Not so likely, since tents were specialized implements and derivative of dog domestication, long after generalized dome huts had been in use. Until then, skins and hides were food wraps and scraps, the whole furry carcass burned, just as in nature after wildfires.

Post-holes are found only after dome huts got (fence-tensionally) squeezed into ("vertical") roundhouses and longhouses with triangular roofs (from which nomads derived tipis, yurts, tents), and are associated with improved well-digging and early irrigation, which then encouraged vertical wall construction. DD

article on 10,000ka lakeside roundhouse:
http://www.sciencedaily.com/releases/2010/08/100810101724.htm

Pygmies & bushmen: dome hut = mongolu (igloo, bungalo/buffalo, ger, geodesic, judaic, masjid?)

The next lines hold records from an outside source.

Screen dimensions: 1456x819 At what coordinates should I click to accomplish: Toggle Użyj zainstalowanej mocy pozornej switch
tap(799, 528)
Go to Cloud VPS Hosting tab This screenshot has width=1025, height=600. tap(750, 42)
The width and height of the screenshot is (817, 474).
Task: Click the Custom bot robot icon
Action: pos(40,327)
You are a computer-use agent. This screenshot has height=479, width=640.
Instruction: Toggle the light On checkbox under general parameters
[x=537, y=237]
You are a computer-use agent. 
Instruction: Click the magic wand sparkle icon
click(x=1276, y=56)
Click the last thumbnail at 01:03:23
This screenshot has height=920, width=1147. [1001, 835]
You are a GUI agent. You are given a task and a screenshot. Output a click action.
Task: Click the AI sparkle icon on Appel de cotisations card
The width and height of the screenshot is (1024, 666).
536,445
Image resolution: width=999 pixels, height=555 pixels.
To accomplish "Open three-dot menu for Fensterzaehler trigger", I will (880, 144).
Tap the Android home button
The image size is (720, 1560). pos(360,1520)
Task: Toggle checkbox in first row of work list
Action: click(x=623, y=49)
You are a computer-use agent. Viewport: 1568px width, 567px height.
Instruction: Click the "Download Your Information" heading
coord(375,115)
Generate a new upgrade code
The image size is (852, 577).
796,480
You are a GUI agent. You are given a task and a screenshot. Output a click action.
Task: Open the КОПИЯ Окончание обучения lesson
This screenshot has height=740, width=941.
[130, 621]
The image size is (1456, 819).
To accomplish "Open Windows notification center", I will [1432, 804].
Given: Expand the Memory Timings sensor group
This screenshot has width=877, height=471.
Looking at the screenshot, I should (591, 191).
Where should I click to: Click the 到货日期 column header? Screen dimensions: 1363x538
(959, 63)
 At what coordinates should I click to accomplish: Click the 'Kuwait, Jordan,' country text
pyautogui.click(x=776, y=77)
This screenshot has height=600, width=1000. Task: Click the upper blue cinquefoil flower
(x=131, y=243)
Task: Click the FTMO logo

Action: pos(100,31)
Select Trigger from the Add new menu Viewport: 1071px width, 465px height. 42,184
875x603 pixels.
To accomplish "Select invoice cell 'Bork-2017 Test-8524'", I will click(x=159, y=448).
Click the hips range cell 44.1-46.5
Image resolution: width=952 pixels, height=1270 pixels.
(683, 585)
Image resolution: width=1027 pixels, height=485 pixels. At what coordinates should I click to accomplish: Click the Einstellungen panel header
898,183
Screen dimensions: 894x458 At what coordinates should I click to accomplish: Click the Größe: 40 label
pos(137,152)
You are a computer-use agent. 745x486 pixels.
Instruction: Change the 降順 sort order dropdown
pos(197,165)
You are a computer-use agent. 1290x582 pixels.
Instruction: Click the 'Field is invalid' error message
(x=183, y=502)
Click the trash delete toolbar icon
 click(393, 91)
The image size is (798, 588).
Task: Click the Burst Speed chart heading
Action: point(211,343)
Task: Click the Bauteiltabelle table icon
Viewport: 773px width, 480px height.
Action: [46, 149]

http://music000001.blogspot.com/2009/10/222-deconstructing-postmodern-condition.html

Slovenian marsh: veneti, oldest (square circle/merkaba) axle & wheel, wood canoe
http://www.angelfire.com/country/veneti/AmerDomoOldestWheel.html

2 comments:

Geoff Carter said...

Interesting ideas. I think the evolution of forms is often a local issue, dependent on both environment and culture. Climate and other environmental factors, as well as raw materials are important.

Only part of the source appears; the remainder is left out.